On the universality of knot probability ratios

TL;DR

This paper investigates whether the ratios of probabilities of different knot types in large random polygons are universal across various lattice types, providing evidence that these ratios depend only on the knot types themselves.

Contribution

It demonstrates that the amplitude ratios of knot probabilities are universal quantities, consistent across different lattice structures, supporting a key hypothesis in knot probability theory.

Findings

Amplitude ratios are approximately lattice-independent.

A long polygon is about 28 times more likely to be a trefoil than a figure-eight.

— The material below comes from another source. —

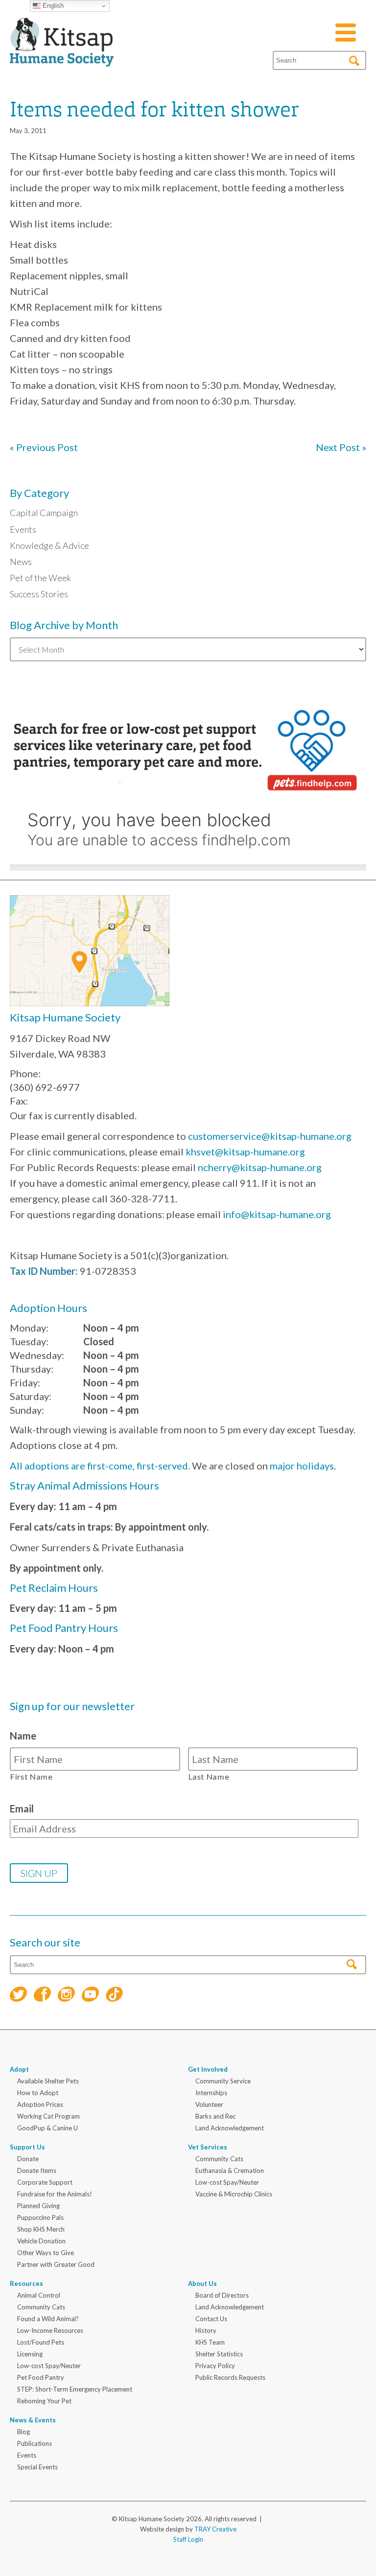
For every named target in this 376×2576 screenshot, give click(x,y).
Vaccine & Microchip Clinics (233, 2194)
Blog (23, 2432)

Results support the universality hypothesis of knot probability ratios.

Abstract

Let $p_n$ denote the number of self-avoiding polygons of length $n$ on a regular three-dimensional lattice, and let $p_n(K)$ be the number which have knot type $K$. The probability that a random polygon of length $n$ has knot type $K$ is $p_n(K)/p_n$ and is known to decay exponentially with length. Little is known rigorously about the asymptotics of $p_n(K)$, but there is substantial numerical evidence that $p_n(K)$ grows as $p_n(K) \simeq \, C_K \, \mu_\emptyset^n \, n^{\alpha-3+N_K}$, as $n \to \infty$, where $N_K$ is the number of prime components of the knot type $K$. It is believed that the entropic exponent, $\alpha$, is universal, while the exponential growth rate, $\mu_\emptyset$, is independent of the knot type but varies with the lattice. The amplitude, $C_K$, depends on both the lattice and the knot type. The above asymptotic form implies that the relative probability of a random polygon of length $n$ having prime knot type $K$ over prime knot type $L$ is $\frac{p_n(K)/p_n}{p_n(L)/p_n} = \frac{p_n(K)}{p_n(L)} \simeq [ \frac{C_K}{C_L} ]$. In the thermodynamic limit this probability ratio becomes an amplitude ratio; it should be universal and depend only on the knot types $K$ and $L$. In this letter we examine the universality of these probability ratios for polygons in the simple cubic, face-centered cubic, and body-centered cubic lattices. Our results support the hypothesis that these are universal quantities. For example, we estimate that a long random polygon is approximately 28 times more likely to be a trefoil than be a figure-eight, independent of the underlying lattice, giving an estimate of the intrinsic entropy associated with knot types in closed curves.